Additional Text: E. J. Hinch Perturbation Methods, Cambridge University Press, Cambridge, UK 1991; P. D. Miller Applied Asymptotic Analysis, American Mathematical Society, Providence, RI 2006.



Lecture Times and Location

Instructor Room Number Time
Keith Julien ECCR 257, APPM Newton Lab MWF 11 to 11.50AM


Office Hours

Instructor/TA Room Number Office Hours
Keith Julien  ECOT 321 W 1 to 3PM



Seven approximately bi-weekly problem sets will be assigned. You are encouraged to discuss homework with other students or with me. You must write up your own work legibly and clearly. It is self evident that you must comprehend the material and be able to solve the problems on your own. Homework will be graded on a 0-100 scale based on the amount attempted and detailed grading of selected problems. Your time and my time are valuable. Therefore, if I cannot understand your results (e.g. incomprehensible proofs, poorly written calculations, etc.), then you will get the problem wrong. Homework is due by 5pm on the due date. Late homework will not be accepted.

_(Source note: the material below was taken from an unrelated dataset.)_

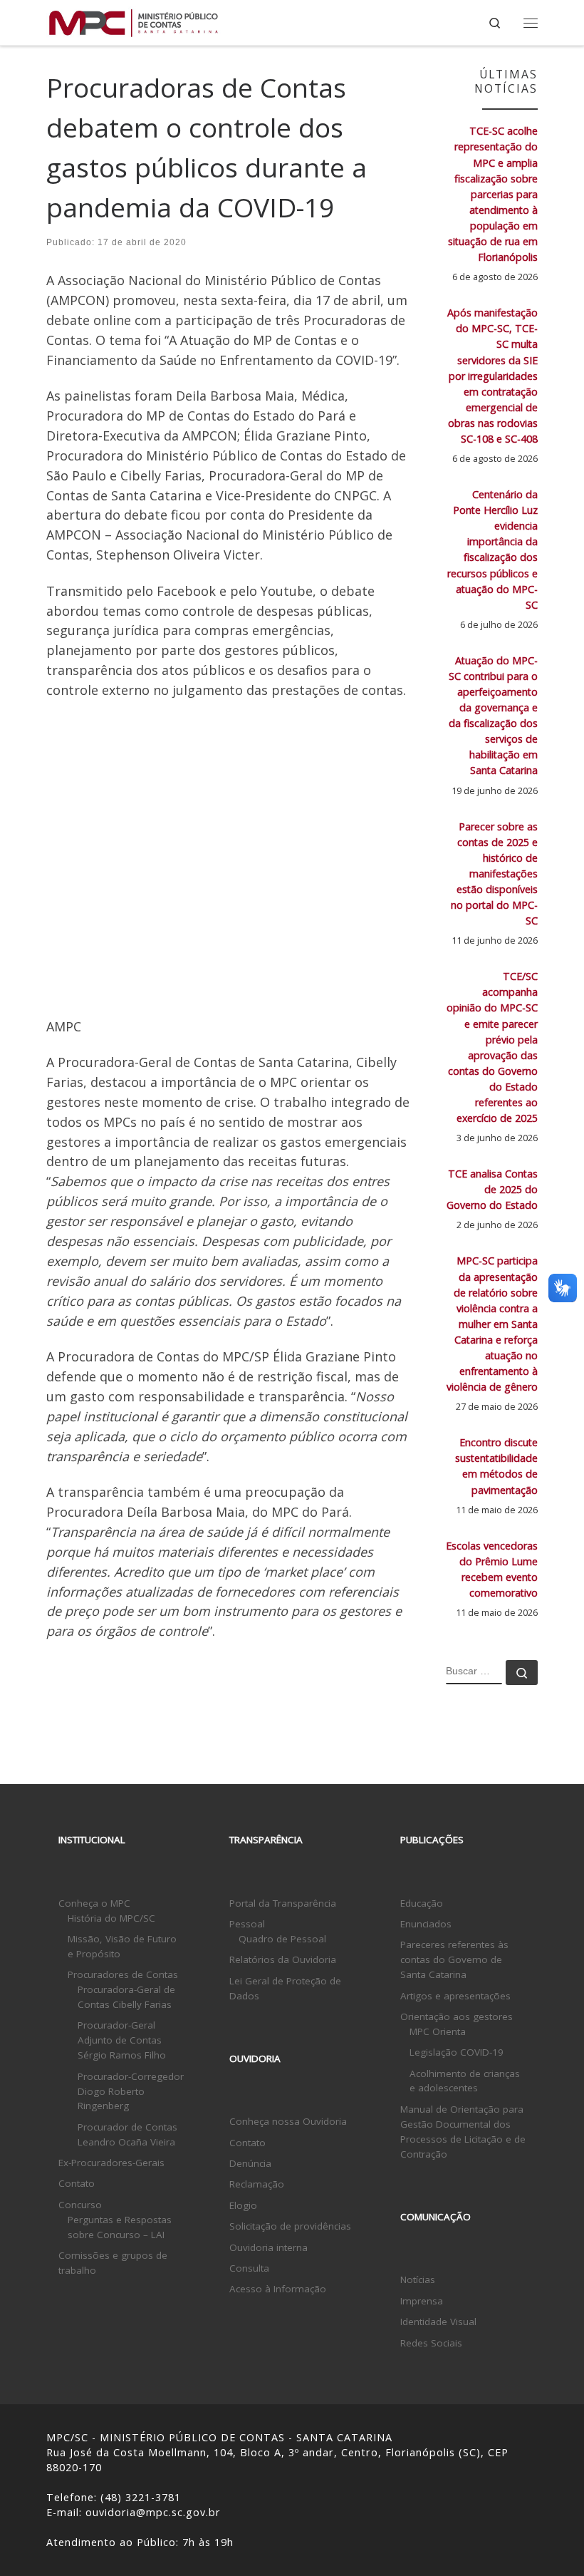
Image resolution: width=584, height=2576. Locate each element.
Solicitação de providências (290, 2226)
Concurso (80, 2204)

Individual projects will be a substantial component of the course. Projects should based on exsiting or published works where asymptotic or perturbation methods are emphasized in a significant way.


Grading: 60% for seven problem sets, 20% for in-class 25 minute project presentation, 20% for project report. The standard grading scale, subject to possible downshifting, will be used, e.g. 90- 100% A, 80-89% B, etc.